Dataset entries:
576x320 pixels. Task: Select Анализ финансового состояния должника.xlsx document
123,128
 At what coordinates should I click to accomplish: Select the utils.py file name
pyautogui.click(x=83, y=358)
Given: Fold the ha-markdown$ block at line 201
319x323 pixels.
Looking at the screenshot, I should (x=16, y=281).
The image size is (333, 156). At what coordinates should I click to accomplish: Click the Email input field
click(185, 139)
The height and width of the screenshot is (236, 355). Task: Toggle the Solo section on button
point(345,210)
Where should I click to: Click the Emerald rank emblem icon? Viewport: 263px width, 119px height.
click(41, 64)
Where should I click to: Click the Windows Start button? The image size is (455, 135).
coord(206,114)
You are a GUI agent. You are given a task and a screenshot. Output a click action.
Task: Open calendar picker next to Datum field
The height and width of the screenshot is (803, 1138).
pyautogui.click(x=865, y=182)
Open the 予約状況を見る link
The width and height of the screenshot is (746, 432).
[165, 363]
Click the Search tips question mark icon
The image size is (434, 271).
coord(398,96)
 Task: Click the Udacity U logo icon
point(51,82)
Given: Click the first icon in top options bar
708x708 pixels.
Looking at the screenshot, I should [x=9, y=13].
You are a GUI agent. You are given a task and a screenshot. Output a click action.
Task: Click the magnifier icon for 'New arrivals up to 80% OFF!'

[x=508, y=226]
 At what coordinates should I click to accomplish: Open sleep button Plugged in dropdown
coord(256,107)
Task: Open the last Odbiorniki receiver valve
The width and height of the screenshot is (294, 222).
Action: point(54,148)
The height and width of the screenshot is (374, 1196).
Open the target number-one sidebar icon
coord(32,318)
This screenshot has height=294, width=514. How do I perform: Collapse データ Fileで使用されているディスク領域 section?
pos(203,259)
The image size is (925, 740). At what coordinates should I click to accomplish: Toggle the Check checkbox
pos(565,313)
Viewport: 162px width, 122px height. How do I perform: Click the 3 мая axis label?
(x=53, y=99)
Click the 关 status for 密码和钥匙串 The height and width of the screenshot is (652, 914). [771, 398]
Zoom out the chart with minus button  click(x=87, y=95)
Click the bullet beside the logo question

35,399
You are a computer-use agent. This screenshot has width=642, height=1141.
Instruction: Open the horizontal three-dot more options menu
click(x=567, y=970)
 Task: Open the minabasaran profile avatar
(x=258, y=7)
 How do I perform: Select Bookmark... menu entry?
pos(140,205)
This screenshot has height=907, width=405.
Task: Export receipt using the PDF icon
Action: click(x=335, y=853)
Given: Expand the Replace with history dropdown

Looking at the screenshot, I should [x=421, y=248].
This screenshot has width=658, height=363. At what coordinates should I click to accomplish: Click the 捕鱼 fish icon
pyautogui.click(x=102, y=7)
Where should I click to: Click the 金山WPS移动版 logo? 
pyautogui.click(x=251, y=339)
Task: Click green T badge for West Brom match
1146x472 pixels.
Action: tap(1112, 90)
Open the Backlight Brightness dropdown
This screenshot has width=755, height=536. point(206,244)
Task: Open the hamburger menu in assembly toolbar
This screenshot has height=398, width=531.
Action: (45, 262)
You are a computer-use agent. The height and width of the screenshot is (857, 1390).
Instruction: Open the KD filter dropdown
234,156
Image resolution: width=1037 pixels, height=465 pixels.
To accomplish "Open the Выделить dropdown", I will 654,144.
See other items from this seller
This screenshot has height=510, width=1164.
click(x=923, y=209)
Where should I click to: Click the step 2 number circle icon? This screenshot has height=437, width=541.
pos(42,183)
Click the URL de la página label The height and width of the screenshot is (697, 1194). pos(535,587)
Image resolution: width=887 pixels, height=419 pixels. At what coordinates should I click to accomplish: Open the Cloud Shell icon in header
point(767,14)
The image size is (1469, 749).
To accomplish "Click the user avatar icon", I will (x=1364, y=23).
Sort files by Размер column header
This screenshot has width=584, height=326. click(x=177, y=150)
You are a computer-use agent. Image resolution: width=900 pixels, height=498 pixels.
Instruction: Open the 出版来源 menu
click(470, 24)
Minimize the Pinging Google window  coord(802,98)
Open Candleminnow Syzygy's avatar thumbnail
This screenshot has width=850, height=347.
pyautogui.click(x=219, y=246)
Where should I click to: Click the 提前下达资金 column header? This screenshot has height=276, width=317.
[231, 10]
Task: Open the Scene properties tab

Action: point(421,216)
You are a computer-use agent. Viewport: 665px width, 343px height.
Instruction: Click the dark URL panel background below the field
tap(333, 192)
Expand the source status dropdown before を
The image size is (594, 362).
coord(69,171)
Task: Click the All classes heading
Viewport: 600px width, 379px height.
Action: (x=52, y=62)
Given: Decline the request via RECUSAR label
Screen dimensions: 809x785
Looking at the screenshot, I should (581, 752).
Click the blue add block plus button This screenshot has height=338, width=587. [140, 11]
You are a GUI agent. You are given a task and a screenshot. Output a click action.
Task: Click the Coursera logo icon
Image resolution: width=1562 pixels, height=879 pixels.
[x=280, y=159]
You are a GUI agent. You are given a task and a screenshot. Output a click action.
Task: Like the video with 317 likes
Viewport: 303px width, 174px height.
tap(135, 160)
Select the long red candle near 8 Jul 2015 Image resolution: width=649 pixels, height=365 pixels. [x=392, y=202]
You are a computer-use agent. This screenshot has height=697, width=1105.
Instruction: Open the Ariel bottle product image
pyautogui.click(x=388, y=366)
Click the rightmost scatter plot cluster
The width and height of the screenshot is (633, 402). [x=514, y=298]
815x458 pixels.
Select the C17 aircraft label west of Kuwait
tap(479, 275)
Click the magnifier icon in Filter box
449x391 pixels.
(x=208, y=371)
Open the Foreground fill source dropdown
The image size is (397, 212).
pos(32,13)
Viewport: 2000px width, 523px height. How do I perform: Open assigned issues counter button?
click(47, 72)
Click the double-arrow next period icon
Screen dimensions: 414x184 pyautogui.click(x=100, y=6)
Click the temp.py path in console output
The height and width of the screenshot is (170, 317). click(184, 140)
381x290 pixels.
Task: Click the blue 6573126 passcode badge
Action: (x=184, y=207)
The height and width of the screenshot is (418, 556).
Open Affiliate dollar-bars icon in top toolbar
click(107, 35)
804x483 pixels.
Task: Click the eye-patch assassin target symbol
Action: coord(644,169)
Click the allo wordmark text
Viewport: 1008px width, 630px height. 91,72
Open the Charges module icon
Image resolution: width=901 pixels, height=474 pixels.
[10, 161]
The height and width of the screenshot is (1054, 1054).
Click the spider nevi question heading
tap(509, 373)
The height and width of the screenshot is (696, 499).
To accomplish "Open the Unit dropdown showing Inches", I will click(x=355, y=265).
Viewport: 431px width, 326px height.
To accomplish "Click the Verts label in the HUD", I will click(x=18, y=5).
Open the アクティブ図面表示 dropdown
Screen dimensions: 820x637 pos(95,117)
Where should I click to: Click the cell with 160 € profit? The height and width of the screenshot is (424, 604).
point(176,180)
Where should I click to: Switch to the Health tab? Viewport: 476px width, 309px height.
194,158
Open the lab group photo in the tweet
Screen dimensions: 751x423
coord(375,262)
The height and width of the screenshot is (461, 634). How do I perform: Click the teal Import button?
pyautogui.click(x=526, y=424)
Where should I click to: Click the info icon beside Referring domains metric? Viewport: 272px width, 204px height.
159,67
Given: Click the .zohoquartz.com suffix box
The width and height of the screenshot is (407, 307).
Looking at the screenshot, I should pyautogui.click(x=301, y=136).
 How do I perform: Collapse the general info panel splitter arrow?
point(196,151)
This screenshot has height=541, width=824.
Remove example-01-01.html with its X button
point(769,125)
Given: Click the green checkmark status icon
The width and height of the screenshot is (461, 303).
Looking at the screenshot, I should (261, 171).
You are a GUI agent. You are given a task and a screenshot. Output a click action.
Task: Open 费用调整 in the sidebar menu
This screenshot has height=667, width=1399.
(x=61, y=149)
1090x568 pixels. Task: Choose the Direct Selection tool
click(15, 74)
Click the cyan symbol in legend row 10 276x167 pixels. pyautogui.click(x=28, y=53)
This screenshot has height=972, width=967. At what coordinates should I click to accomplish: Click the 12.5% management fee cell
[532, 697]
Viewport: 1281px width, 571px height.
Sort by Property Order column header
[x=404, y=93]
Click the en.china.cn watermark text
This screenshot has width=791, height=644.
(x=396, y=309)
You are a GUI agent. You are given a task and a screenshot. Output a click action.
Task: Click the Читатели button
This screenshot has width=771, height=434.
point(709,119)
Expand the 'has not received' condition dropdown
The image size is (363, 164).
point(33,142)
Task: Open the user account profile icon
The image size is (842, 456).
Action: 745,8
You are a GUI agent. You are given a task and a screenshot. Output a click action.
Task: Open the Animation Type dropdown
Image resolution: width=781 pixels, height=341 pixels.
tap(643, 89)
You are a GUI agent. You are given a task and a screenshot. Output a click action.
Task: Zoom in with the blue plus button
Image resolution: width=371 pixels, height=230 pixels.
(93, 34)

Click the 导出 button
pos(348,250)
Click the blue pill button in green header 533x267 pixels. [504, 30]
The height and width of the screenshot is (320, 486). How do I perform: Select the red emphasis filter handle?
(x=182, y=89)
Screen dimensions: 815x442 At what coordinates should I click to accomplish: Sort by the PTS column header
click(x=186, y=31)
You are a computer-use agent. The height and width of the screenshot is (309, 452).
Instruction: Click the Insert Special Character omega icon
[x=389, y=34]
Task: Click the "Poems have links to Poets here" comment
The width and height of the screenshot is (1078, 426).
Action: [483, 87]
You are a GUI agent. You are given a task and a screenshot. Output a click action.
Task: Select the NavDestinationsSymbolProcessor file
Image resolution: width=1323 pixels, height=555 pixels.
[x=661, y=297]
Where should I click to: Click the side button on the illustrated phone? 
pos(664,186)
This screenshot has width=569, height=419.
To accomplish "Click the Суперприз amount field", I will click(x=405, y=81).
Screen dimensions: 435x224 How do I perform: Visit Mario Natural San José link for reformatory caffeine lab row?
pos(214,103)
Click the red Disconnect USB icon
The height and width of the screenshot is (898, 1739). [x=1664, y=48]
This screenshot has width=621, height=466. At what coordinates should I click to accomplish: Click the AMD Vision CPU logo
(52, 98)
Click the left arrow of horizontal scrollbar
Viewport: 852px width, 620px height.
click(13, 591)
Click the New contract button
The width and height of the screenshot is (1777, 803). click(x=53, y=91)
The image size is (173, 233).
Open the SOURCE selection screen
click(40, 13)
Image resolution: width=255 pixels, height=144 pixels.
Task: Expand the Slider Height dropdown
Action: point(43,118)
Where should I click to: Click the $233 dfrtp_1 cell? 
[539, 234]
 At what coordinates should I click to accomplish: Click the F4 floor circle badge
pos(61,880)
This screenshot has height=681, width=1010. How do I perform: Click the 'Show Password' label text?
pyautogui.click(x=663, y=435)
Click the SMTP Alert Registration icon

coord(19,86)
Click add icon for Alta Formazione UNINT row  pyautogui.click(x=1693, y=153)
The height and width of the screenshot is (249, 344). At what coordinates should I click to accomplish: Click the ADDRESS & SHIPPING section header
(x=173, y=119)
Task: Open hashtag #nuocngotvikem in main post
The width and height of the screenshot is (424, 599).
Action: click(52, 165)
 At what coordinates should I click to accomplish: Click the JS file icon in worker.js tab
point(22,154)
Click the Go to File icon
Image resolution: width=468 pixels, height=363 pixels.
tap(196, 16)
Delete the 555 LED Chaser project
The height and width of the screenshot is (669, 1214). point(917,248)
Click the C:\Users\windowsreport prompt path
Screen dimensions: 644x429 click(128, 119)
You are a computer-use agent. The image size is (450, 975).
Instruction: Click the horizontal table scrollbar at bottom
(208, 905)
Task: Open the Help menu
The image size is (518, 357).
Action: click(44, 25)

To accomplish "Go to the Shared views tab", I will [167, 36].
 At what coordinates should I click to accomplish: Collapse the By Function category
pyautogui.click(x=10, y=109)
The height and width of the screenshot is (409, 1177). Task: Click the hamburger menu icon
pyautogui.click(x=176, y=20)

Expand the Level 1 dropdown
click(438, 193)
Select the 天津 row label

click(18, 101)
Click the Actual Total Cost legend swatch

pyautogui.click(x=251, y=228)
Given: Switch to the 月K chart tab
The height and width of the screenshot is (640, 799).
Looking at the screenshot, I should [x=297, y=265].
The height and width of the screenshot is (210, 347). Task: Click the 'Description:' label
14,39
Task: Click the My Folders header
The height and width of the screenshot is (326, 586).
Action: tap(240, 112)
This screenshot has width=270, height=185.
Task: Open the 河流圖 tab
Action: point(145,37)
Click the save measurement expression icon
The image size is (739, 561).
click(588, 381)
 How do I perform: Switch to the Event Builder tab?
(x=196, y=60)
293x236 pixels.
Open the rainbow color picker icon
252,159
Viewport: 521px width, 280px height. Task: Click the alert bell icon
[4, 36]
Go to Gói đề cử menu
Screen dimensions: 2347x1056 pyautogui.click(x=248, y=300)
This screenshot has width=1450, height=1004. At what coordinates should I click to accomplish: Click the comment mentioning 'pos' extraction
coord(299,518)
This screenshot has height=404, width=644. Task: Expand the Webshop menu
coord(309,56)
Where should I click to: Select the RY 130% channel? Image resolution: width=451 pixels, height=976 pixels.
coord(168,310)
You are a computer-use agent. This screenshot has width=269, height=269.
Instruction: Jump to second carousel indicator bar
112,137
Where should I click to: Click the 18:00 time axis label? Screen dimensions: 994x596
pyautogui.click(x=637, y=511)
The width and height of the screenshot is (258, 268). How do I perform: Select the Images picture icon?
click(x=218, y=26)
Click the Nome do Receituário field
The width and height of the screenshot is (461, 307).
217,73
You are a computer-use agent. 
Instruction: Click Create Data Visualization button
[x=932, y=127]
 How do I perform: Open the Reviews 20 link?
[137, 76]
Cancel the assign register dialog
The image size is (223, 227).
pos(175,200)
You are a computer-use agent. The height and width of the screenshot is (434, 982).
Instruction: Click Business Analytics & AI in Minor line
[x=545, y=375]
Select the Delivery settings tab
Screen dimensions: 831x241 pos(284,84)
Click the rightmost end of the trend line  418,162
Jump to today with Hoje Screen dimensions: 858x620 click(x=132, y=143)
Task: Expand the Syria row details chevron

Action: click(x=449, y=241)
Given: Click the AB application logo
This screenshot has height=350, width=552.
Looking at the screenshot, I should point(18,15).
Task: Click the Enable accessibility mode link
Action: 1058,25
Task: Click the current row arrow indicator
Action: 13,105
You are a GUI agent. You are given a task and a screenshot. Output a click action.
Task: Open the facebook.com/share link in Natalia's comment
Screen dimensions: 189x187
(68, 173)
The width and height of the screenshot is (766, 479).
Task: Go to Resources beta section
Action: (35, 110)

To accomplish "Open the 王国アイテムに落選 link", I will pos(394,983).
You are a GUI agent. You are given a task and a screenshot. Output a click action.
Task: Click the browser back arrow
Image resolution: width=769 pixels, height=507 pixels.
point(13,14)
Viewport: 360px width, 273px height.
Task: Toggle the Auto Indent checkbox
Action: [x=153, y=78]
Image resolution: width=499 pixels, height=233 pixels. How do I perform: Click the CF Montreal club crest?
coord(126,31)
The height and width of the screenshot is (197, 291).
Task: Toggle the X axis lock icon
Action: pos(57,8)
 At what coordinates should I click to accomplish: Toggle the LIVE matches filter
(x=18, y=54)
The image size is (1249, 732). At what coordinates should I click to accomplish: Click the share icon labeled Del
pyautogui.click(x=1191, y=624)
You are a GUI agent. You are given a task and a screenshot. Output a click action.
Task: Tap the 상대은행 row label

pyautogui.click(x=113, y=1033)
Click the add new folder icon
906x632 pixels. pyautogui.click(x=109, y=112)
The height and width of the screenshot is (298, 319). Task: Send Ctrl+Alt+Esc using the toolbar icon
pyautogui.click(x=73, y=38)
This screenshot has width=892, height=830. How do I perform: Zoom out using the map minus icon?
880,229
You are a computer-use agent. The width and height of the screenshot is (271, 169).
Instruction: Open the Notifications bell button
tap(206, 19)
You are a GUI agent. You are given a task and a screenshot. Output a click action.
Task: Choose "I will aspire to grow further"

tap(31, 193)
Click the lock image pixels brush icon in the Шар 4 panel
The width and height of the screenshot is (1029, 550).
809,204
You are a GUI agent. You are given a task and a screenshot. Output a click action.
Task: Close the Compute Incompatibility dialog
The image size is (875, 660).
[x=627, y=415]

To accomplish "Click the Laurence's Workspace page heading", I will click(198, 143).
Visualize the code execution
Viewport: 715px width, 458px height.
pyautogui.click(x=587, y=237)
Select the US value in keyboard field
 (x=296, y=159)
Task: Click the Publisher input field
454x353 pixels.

**TASK DETAILS**: Above are some records; copy each line there that contains "plus".

**TASK RESULT**:
Click the blue add block plus button This screenshot has height=338, width=587. [140, 11]
Task: Zoom in with the blue plus button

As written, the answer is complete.